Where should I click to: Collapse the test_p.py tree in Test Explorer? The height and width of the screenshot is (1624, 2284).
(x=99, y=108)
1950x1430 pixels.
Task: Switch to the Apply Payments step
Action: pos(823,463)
======
* What is expected: Please edit the listing above so that every occurrence of "Test Explorer" becomes "Testing panel" and everything else stays unchanged.

* Solution to this task:
Where should I click to: Collapse the test_p.py tree in Testing panel? The height and width of the screenshot is (1624, 2284).
(x=99, y=108)
1950x1430 pixels.
Task: Switch to the Apply Payments step
Action: pos(823,463)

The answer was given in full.